I am afraid I have to warn again that we take our eyes off the ball of galamsey at the risk of committing genocide -REPEAT GENOCIDE- against the generations that will follow us to dwell on this land, 50 years hence (if we are lucky) or less (if we are unfortunate).
But GENOCIDE? An exaggeration, surely?
I sincerely wish it were. This is how genocide is defined by the dictionary:
“Genocide is intentional action to destroy a people … in whole or in part.”
Now, – I have a 5-year-old grandson whose ability to argue occasionally leaves me completely stumped.
“Grandpa, now that I am five years old, can I be allowed to… .” and he would supply a word or term which describes something he had been told little kids of his age group were not allowed to do.
“No, not yet”, one would glibly reply.
“But” (he would retort) “I was told that I couldn’t do that when I was only four years old.

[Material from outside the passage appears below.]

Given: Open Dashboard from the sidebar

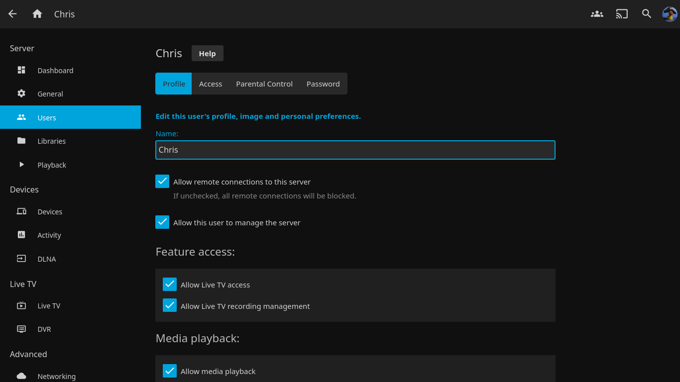Looking at the screenshot, I should [55, 71].
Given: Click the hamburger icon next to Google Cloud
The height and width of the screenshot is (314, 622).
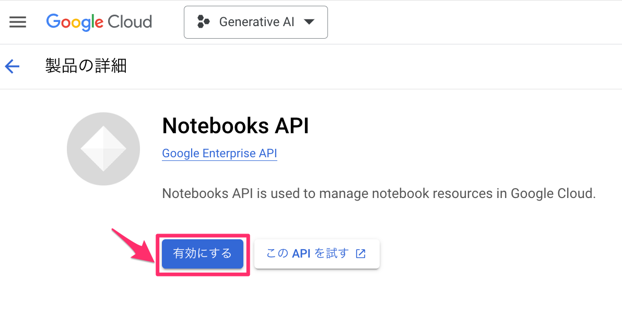Looking at the screenshot, I should point(17,21).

Now I have grown to be fiveyears old! And I am still not allowed?” (Resentful pout in evidence at this stage!)
How does one answer such logic? To him, the difference between four and five years of age is enormous. He’d waited a whole three hundred and sixty-five days for that age difference to materialise. Yet, now that – what to him – was “maturity” had arrived, the advantages he had hoped to join other “mature” people in enjoying, were still being denied to him!
What would happen if a logic master like him were appointed a judge, 40 years from now, and the State of Ghana was brought before him on a charge of negligence, leading to genocide?
(Extracts from the Court Proceedings:)
(PROSECUTOR: Your Lordship, in the year 1989, “small-scale” (also known as “artisanal” miners) upon the acquisition of a licence from the Minerals Commission, were allowed to dig for gold on lands allocated to them. But in less than ten years, this “small-scale mining” had degenerated into large-scale enterprises whereby the simple tools used for small-scale mining – such as pick-axes and shovels and pans – were discarded and replaced with powerful earth-moving equipment. These machines have been causing not only total devastation on the land but also, churning up sand, pebbles and soil, from or riverbeds!
Costly excavators, heavy earth-moving equipment, stone-crushers and a machine called changfan [imported from China] are used indiscriminately to turn our riverbeds upside down to bring up enormous quantities of soil, to be washed in search of gold.